Leveling the ground with a shovel turned out to be a lot of work so we bought a tractor. His name is Trusty ('cause he's a tractor and he's rusty... Get it?!) and he came with a back blade and a 3-point platform and a disc. It can handle a bucket but we don't have one yet:)

That back blade helped us to level the ground in about 5 minutes! It was awesome. He's already pulling his weight around here and we are so excited.

Two Saturdays ago, we got the floor framed up.

And we were able to put the floor down and raise two walls on Saturday last! Right now we have an awesome tarp/plywood/2'x4' improvised roof to keep it all dry, and we are hoping to get some more done soon. I'll keep updating as it goes!

To Vet or Not to Vet?

As a homesteader you always try to do things yourself. You save money by doing this, and you also become more self reliant. So what happens if you have an animal that is sick or hurt? Do you take him to the vet? or do you try to resolve the issues on your own? How hard should you try for your animals? How much effort and money should you spend on your animals?
Hunter has his Cone of Shame on and is drowsing on the way home from the vet.

Those are hard questions to ask, and I do not ask them lightly. This week has been a struggle with me and our animals. On Thursday I came home from buying dog food and went to feed the dogs, only to find Hunter covered in blood. Last night as I was feeding and checking on the bunnies, I noticed that Flo wasn't doing very well.

At first I thought Hunter had been attacked. There was a lot of blood. I called Chris and asked what I should do and we decided to take him to the vet. Turns out he's just a big goofy dog that gets his ears caught on things. Almost $100 later, I felt like we could have taken care of him better ourselves.

Chris and I went online to try to figure out what was wrong with Flo, but everything we read said they would have to do expensive diagnostic tests to figure out what was wrong. She was covered in urine and here stools were too soft. She hadn't eaten or had anything to drink. We couldn't see spending thousands of dollars on a vet visit, so we did our best to take care of her here. She didn't make it through the night and I wonder if we should have done something differently.

I think that it definitely comes down to why you are considering a visit to the veterinarian, but I am sure this is one question that I will never quite know the answer to.

Saturday, March 1, 2014

The Sun Study Catch Up!

Hello Folks!

I'm sorry it's taken me so long to post these.
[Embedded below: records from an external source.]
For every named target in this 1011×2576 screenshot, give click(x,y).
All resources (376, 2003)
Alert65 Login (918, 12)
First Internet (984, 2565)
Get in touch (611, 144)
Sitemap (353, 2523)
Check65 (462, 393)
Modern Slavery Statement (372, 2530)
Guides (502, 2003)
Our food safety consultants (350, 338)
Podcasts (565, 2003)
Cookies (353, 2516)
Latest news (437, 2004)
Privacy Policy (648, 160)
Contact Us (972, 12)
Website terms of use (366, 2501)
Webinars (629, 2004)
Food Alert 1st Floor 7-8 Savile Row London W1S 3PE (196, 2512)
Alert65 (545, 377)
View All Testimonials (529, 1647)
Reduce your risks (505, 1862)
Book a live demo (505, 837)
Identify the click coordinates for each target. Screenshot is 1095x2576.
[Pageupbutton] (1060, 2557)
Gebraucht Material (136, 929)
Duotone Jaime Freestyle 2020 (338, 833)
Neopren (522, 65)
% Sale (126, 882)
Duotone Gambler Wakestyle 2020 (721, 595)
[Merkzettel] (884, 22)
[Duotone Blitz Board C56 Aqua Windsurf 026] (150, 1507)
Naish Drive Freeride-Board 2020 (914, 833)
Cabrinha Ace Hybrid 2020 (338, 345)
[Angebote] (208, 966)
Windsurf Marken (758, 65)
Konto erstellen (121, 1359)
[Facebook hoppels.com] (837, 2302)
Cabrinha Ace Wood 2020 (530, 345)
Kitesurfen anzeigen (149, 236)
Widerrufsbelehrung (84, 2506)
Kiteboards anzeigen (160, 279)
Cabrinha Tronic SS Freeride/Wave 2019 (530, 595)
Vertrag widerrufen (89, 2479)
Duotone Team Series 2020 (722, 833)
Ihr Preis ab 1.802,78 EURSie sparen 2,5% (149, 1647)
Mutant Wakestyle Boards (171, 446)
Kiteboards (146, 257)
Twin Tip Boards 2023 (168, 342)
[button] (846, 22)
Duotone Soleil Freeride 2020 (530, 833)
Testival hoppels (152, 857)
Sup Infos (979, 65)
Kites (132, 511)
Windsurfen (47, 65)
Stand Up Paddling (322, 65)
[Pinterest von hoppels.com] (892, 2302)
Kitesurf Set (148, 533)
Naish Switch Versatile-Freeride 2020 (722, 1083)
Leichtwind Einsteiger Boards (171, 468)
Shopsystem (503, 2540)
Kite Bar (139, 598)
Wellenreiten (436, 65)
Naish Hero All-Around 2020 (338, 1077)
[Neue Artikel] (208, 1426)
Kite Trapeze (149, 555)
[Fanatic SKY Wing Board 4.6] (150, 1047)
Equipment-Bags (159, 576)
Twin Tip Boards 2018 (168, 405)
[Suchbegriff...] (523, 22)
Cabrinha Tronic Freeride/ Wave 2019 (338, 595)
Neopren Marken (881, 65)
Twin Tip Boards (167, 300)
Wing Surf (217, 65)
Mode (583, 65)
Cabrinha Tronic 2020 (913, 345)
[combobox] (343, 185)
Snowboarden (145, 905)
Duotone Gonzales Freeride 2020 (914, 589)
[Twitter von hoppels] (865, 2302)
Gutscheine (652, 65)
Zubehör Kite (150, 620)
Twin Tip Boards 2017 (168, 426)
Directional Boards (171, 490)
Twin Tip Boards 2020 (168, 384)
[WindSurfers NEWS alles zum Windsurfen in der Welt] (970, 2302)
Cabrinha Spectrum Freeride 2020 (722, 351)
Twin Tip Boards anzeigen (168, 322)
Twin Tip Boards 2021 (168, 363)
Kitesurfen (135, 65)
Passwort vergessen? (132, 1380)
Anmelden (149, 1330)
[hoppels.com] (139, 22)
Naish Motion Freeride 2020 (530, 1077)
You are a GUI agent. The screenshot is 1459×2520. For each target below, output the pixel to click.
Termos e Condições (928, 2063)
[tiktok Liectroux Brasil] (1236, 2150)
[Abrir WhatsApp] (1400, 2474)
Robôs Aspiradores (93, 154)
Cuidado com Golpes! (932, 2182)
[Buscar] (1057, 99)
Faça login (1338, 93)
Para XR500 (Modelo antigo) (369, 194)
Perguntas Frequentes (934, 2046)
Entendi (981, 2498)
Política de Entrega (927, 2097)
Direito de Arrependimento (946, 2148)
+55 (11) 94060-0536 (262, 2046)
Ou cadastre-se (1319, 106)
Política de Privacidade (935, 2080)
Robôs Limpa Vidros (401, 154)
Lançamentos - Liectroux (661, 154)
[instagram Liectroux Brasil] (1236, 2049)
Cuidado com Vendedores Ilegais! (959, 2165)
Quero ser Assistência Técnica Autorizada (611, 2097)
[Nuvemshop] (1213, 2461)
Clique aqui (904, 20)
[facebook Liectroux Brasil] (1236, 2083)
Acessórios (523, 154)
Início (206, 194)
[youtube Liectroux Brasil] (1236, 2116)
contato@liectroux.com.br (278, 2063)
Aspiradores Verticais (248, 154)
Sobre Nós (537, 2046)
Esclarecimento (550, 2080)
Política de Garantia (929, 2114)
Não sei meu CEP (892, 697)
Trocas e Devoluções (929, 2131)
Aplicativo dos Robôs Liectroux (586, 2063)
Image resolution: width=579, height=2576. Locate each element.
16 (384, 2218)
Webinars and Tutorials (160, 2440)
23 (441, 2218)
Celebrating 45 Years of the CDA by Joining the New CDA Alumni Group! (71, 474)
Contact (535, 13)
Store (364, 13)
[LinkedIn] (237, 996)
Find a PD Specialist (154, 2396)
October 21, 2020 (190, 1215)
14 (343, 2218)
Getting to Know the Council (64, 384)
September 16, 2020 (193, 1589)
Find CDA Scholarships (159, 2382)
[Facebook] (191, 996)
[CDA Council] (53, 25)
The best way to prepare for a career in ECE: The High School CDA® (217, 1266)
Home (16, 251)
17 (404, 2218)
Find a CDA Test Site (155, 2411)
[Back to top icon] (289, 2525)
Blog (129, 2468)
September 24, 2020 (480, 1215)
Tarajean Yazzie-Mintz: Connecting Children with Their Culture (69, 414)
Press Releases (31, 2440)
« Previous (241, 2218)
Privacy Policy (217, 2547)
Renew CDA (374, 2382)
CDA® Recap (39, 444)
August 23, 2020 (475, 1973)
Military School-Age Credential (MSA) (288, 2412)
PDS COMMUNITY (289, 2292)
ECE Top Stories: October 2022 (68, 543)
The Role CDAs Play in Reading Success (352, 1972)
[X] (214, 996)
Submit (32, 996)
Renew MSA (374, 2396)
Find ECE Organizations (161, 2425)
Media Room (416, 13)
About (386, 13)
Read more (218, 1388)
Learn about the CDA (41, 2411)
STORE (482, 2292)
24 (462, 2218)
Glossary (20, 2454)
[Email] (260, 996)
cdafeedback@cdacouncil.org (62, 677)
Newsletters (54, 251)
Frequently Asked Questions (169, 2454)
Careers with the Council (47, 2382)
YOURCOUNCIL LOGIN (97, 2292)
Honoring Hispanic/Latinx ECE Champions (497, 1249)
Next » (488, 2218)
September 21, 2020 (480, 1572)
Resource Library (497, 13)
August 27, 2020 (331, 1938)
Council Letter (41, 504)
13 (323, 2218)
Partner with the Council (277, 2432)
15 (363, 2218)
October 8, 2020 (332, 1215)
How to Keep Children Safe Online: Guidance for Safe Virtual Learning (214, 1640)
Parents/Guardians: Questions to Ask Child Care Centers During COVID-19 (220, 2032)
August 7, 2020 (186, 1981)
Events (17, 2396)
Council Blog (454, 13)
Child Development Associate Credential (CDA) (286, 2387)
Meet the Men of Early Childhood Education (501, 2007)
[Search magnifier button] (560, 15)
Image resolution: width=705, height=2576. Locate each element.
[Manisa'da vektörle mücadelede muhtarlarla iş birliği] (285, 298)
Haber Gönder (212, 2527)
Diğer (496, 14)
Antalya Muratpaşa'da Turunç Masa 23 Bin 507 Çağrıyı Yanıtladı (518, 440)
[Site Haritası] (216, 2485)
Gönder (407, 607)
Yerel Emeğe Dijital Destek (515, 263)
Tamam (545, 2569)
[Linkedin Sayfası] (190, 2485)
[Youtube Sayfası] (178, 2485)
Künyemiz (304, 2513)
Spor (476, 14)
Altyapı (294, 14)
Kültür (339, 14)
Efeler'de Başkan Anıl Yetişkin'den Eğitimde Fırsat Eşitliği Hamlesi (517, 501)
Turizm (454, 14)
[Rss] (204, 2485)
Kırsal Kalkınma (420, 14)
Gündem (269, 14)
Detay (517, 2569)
I finally got the camera, the intervals, and the editing software figured out. Here is the sun in my garden from February 14th to February 28th. At least it's a good sampling of the sun during that time! The videos are about 6 or 7 seconds long, and I think that I will be trying to post a whole month overview instead of daily videos... Let me know what you think!

As far as how the sun affects me personally, I would like to share some facts that I learned about Vitamin D. 

Vitamin D is produced by the body in sunlight.
Vitamin D is not really a vitamin, it's a hormone!
Vitamin D is found in three different forms in the body; D1, D2, and D3.
According to WebMD, 40% - 70% of Americans suffer from a Vitamin D deficiency.

I want to know more. Like what exactly are the symptoms of a Vitamin D deficiency? How much should you be getting? How do you get enough Vitamin D? 

I'm sure the answers wont be too hard to find, but I'll have to do the research later. I have dishes to do!